KUTIPAN DOKUMEN →
__________
Halaman

Selasa, 03 Desember 2013

3 Cara Ukhuwah Dan Tawadhu Dalam Hidup Bermasyarakat

Humaniora     Dibaca :114 kali , 0 komentar

3 Cara Ukhuwah Dan Tawadhu Dalam Hidup Bermasyarakat

Ditulis : Herwin Nur, 03 November 2013 | 10:46
 Masyarat Demokratis
Sumpah Pemuda 28 Oktober 1928, selain bermakna bahwa Indonesia merupakan bangsa yang serba multi, majemuk, dan heterogen, sekaligus merupakan proklamasi bahwa Indonesia adalah suatu tanah air, bangsa dan bahasa. Proklamasi Kemerdekaan 17 Agustus 1945, pernyataan atas nama rakyat bahwa Indonesia adalah negara.

Perjalan hidup berbangsa dan bernegara, di era Reformasi, dipandang perlu menambah pasal dalam UUD 1945 melalui Perubahan Kedua berupa :
Pasal 28J
(1)     Setiap orang wajib menghormati hak asasi manusia orang lain dalam tertib kehidupan bermasyarakat, berbangsa, dan bernegara.
__________
BARIS DATA →
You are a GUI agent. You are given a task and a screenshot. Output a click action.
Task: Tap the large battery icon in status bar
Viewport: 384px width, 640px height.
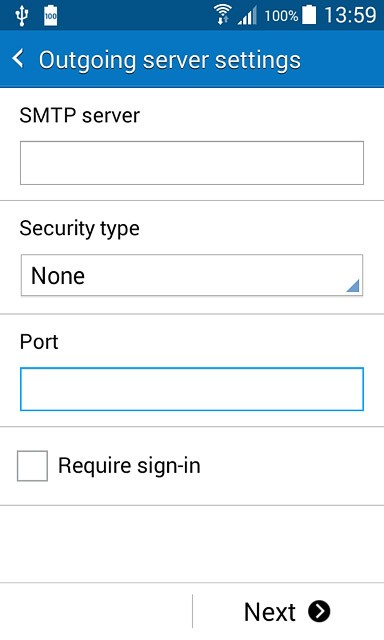click(309, 15)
__________
LATIHAN SINGKAT →
Lanjutkan tulisan tentang ukhuwah dan tawadhu dalam hidup bermasyarakat di atas, mulai tepat setelah kalimat terakhir yang ditampilkan.

JAWABAN LATIHAN →
(2)     Dalam menjalankan hak dan kebebasannya, setiap orang wajib tunduk kepada pembatasan yang ditetapkan dengan undang-undang dengan maksud semata-mata untuk menjamin pengakuan serta penghormatan atas hak dan kebebasan orang lain dan untuk memenuhi tuntutan yang adil sesuai dengan pertimbangan moral, nilai-nilai agama, keamanan, dan ketertiban umum dalam suatu masyarakat demokratis.

Secara sadar diakui bahwa tertib kehidupan bermasyarakat perlu mendapat perhatian dan porsi khusus, terutama dalam suatu masyarakat demokratis.

Di era Reformasi, umat Islam jangan terjebak makna masyarakat demokratis.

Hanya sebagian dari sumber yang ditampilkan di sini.